The 12in (30cm) shallow dish – brought in for sale by a local lady who had owned it for many years - is of a type first pioneered during the Xuande (1425-35) period.

The decoration in underglaze blue includes a single branch of flowering pomegranate to the centre and four fruiting branches including peach, lychee, persimmon and cherry blossom to the cavetto. Written in a horizontal line under the rim is a six-character reign mark for the ninth Ming emperor Chenghua (1465-87).

A handful of other Chenghua-marked dishes of similar size with this 'pomegranate' pattern are known, including a dish sold as part of the sale titled For Imperial Appreciation: Fine Chinese Ceramics from the Greenwald Collection held by Christie’s Hong Kong in December 2010. It realised HK$2.66m ($343,939). Another pair with a yellow enamel ground was illustrated in Catalogue of the Special Exhibition of Ch'eng-Hua Porcelain Ware, National Palace Museum, Taipei, 2003.

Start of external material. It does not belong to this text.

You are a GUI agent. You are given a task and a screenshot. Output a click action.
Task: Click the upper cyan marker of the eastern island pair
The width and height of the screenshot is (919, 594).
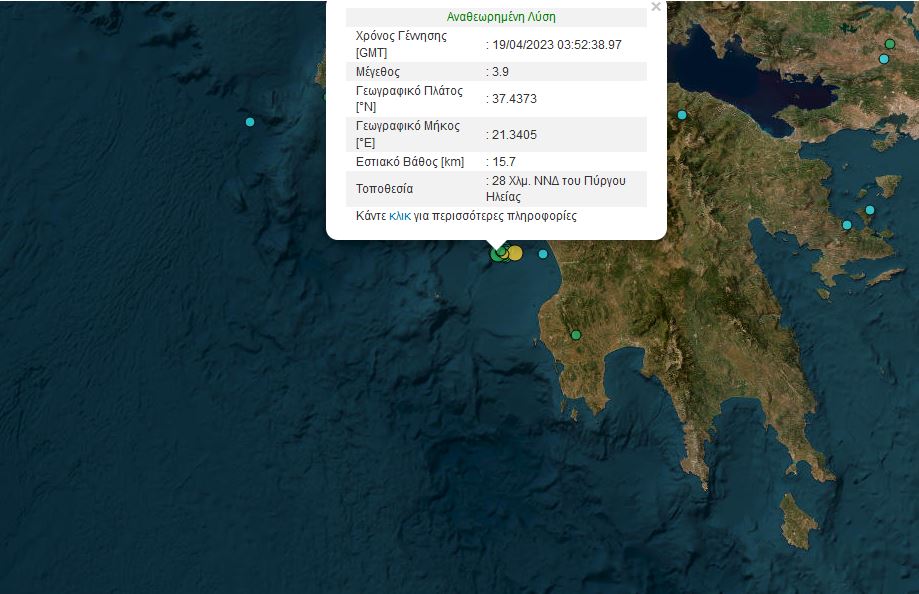click(870, 210)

This helped explain the enthusiasm for this piece that, despite its condition issues, sold at £31,000 (plus buyer’s premium of 18% including VAT). The buyer had come to Yorkshire from Japan that day.

Tim Summersgill, owner of the auction house, said: "He had taken a taxi from Heathrow to Easingwold. After fierce bidding on the phones and internet he bought it, put it in his suitcase and the taxi was still waiting outside the saleroom with the meter ticking to go back to Heathrow.”